Saved entries
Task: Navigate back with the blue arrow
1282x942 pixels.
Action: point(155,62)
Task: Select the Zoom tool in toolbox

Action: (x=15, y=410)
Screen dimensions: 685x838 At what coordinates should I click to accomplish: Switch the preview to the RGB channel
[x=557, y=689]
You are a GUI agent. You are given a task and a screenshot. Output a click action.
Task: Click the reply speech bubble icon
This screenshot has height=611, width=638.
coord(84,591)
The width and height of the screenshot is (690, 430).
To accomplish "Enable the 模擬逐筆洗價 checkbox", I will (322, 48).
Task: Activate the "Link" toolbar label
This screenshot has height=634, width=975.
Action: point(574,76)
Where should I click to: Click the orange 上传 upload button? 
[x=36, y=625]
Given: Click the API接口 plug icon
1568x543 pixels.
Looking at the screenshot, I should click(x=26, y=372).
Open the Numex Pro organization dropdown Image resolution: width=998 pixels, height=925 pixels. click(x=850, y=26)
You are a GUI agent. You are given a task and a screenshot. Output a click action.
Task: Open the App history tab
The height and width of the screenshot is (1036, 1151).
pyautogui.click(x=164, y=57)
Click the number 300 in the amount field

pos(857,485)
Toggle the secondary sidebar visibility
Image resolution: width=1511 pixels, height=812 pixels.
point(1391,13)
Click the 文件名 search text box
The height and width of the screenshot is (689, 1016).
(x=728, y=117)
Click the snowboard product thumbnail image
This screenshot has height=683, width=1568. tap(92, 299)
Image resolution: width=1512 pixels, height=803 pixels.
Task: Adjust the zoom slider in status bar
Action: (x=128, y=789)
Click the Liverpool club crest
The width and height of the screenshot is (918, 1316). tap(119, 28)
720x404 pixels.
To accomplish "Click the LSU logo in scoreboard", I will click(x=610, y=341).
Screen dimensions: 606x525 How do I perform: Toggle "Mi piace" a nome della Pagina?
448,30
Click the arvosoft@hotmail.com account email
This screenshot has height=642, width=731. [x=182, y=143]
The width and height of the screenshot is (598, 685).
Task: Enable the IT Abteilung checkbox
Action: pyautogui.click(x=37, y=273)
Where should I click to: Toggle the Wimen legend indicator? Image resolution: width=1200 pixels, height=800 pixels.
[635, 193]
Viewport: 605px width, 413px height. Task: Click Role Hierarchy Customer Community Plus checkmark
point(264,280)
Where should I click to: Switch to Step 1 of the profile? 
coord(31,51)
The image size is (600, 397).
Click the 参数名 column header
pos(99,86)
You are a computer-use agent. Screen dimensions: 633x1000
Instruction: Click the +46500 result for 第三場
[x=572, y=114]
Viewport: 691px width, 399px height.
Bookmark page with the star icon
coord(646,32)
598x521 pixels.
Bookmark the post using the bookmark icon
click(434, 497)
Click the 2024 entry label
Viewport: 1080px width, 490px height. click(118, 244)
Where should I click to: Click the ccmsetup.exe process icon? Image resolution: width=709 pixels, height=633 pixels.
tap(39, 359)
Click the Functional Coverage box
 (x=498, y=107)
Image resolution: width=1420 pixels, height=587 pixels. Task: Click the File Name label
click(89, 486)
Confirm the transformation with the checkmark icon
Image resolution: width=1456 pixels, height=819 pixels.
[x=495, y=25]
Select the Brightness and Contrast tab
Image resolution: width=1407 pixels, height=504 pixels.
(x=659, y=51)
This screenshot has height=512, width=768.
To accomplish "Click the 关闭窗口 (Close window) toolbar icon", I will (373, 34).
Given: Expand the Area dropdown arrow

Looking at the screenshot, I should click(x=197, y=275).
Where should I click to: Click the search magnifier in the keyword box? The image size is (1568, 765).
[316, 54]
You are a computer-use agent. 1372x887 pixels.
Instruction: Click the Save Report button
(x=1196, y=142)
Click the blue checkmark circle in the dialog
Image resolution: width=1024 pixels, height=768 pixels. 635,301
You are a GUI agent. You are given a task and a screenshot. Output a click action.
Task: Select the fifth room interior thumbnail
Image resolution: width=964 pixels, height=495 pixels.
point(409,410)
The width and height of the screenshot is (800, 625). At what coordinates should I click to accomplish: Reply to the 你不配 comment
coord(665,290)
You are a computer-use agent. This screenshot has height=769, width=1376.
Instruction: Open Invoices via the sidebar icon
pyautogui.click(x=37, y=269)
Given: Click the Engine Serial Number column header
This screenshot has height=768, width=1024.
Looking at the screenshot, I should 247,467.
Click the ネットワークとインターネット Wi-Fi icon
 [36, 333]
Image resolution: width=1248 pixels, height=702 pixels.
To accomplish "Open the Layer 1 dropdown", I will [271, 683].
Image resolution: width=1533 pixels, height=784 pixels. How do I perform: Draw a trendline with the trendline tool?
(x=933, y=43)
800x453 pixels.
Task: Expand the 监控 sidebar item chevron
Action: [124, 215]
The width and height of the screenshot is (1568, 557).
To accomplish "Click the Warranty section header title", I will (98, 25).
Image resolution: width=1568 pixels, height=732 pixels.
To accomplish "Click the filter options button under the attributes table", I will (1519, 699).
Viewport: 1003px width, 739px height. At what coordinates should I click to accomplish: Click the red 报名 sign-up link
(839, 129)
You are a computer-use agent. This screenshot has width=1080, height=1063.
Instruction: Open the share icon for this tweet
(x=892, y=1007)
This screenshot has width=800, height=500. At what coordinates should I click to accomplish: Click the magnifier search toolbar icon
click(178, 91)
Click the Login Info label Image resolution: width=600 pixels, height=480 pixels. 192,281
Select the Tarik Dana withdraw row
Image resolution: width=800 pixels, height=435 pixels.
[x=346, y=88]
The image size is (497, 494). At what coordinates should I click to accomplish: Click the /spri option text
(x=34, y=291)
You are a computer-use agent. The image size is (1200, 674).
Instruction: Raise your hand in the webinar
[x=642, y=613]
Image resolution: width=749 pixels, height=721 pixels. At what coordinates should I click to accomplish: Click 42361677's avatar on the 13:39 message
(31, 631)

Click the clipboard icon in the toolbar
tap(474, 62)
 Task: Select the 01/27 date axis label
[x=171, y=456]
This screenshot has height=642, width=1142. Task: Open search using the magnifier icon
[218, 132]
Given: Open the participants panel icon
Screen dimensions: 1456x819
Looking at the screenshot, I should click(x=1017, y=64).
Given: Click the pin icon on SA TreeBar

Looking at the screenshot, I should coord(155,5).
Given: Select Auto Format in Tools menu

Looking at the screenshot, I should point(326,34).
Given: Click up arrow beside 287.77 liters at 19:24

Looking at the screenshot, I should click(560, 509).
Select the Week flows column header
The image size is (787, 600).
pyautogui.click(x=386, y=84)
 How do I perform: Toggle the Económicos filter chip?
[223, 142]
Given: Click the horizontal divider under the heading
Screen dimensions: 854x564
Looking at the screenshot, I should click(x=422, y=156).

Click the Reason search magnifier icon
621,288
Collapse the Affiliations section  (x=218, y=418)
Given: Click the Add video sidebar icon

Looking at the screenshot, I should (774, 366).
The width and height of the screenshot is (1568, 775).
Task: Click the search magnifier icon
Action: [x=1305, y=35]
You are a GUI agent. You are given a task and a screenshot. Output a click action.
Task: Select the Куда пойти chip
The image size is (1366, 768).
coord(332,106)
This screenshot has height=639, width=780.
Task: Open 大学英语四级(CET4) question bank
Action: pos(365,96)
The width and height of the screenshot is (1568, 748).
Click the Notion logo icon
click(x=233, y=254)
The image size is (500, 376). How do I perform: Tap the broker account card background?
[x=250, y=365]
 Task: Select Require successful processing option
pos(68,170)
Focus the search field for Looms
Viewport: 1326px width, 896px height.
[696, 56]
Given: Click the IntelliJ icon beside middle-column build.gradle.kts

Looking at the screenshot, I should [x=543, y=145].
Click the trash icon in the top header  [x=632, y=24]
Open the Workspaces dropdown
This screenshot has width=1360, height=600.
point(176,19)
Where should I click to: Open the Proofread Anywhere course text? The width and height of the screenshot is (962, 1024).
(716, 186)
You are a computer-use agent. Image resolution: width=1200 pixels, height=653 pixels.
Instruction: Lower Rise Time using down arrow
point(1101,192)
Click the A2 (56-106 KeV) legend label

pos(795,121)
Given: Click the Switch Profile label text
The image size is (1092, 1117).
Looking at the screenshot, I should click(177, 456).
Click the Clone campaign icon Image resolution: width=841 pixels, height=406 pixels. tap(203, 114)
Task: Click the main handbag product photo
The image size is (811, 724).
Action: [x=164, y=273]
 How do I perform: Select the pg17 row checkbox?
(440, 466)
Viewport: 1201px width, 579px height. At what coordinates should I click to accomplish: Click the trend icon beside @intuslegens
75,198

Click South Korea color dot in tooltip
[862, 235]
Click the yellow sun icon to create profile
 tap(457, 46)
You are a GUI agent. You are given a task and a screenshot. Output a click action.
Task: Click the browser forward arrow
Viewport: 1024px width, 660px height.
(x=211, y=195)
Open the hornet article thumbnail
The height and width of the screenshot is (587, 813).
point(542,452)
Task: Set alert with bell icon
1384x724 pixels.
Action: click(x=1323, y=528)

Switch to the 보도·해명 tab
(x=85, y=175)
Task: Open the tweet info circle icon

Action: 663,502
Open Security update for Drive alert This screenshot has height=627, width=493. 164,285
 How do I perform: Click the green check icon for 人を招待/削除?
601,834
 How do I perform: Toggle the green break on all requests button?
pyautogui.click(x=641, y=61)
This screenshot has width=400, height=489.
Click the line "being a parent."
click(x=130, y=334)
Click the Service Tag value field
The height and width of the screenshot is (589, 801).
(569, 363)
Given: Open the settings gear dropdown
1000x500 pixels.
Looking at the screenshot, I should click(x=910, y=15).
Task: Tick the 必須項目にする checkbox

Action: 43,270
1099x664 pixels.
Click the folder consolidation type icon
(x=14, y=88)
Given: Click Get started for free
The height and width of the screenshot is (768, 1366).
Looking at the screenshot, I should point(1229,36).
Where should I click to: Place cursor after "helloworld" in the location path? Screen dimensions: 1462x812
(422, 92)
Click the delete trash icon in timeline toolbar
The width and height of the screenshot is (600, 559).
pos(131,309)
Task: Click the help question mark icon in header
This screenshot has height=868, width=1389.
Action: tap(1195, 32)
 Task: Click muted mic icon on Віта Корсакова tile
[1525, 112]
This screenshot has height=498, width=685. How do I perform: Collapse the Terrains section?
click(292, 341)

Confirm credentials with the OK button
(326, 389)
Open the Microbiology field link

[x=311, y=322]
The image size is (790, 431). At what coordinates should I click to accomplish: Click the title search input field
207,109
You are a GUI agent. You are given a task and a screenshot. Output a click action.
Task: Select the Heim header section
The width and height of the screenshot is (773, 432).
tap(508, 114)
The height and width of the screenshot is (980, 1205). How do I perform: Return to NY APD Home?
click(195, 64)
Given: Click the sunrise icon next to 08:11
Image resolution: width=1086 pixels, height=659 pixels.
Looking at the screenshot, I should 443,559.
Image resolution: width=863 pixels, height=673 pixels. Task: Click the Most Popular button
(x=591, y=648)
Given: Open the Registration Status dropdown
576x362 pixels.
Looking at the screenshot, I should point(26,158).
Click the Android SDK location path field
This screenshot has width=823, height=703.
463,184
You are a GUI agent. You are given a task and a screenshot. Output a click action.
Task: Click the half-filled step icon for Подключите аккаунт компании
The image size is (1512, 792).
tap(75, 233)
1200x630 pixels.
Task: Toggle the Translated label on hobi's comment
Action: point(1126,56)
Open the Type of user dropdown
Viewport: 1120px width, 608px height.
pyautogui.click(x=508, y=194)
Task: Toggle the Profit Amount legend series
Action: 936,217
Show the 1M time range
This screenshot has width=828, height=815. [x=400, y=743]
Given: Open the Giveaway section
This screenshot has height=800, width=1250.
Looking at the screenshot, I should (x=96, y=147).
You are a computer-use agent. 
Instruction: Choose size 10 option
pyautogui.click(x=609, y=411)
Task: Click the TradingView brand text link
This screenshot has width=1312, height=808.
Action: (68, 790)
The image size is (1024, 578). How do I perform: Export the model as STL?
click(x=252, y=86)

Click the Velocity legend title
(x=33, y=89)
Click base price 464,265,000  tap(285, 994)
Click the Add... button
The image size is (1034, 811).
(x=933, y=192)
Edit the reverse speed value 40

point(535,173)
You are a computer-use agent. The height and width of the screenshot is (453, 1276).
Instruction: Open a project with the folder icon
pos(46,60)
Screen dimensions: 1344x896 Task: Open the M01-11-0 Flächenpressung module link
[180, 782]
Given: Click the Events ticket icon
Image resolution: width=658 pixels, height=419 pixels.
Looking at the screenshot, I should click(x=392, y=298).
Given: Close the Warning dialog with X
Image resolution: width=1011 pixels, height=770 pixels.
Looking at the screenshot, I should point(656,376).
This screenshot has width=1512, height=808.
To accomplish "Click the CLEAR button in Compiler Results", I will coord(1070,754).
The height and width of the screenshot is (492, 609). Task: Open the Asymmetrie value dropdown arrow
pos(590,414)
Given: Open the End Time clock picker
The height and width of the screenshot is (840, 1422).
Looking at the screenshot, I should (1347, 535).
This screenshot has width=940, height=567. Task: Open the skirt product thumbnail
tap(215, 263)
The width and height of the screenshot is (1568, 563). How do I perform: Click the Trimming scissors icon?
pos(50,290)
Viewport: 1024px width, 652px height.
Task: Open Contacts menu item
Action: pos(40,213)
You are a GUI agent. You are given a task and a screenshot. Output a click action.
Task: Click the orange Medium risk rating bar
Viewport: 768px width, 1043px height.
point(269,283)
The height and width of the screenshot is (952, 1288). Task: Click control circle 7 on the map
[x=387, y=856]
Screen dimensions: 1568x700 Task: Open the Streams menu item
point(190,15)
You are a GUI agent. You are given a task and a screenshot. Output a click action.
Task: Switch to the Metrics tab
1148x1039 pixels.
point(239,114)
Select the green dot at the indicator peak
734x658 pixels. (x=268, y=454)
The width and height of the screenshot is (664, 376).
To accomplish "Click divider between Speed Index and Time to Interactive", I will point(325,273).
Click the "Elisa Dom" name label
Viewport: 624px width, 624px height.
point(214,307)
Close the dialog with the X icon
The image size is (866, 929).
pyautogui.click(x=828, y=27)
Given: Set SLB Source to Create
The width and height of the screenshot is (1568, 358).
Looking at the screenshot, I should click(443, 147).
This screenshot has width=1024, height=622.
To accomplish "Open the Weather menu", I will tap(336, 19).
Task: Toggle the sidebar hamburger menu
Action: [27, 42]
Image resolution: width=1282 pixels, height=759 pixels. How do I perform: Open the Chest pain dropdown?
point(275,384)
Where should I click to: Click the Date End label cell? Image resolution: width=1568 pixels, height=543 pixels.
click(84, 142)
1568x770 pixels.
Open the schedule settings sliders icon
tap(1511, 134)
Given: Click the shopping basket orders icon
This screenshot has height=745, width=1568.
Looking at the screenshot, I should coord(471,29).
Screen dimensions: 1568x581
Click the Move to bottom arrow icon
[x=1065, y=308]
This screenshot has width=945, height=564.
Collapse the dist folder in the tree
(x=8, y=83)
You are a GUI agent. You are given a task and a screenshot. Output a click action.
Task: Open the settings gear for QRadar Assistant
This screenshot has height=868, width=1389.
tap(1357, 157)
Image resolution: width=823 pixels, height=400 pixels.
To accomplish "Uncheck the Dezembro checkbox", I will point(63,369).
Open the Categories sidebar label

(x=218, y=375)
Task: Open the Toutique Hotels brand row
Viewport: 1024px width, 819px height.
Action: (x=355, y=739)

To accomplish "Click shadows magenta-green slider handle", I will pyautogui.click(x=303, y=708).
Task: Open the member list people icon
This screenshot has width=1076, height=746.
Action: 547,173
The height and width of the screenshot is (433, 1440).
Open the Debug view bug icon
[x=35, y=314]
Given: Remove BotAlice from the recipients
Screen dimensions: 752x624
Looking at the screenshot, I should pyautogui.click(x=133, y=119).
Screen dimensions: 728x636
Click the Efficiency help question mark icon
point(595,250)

- What this task involves
Look above for the line that contains "Task: Click the main handbag product photo". Starting there, transcribe every line exactly until you have copied the line that contains "Click the delete".

- Response area
Task: Click the main handbag product photo
The image size is (811, 724).
Action: [x=164, y=273]
 How do I perform: Select the pg17 row checkbox?
(440, 466)
Viewport: 1201px width, 579px height. At what coordinates should I click to accomplish: Click the trend icon beside @intuslegens
75,198

Click South Korea color dot in tooltip
[862, 235]
Click the yellow sun icon to create profile
 tap(457, 46)
You are a GUI agent. You are given a task and a screenshot. Output a click action.
Task: Click the browser forward arrow
Viewport: 1024px width, 660px height.
(x=211, y=195)
Open the hornet article thumbnail
The height and width of the screenshot is (587, 813).
point(542,452)
Task: Set alert with bell icon
1384x724 pixels.
Action: click(x=1323, y=528)

Switch to the 보도·해명 tab
(x=85, y=175)
Task: Open the tweet info circle icon

Action: 663,502
Open Security update for Drive alert This screenshot has height=627, width=493. 164,285
 How do I perform: Click the green check icon for 人を招待/削除?
601,834
 How do I perform: Toggle the green break on all requests button?
pyautogui.click(x=641, y=61)
This screenshot has width=400, height=489.
Click the line "being a parent."
click(x=130, y=334)
Click the Service Tag value field
The height and width of the screenshot is (589, 801).
(569, 363)
Given: Open the settings gear dropdown
1000x500 pixels.
Looking at the screenshot, I should click(x=910, y=15).
Task: Tick the 必須項目にする checkbox

Action: 43,270
1099x664 pixels.
Click the folder consolidation type icon
(x=14, y=88)
Given: Click Get started for free
The height and width of the screenshot is (768, 1366).
Looking at the screenshot, I should point(1229,36).
Where should I click to: Place cursor after "helloworld" in the location path? Screen dimensions: 1462x812
(422, 92)
Click the delete trash icon in timeline toolbar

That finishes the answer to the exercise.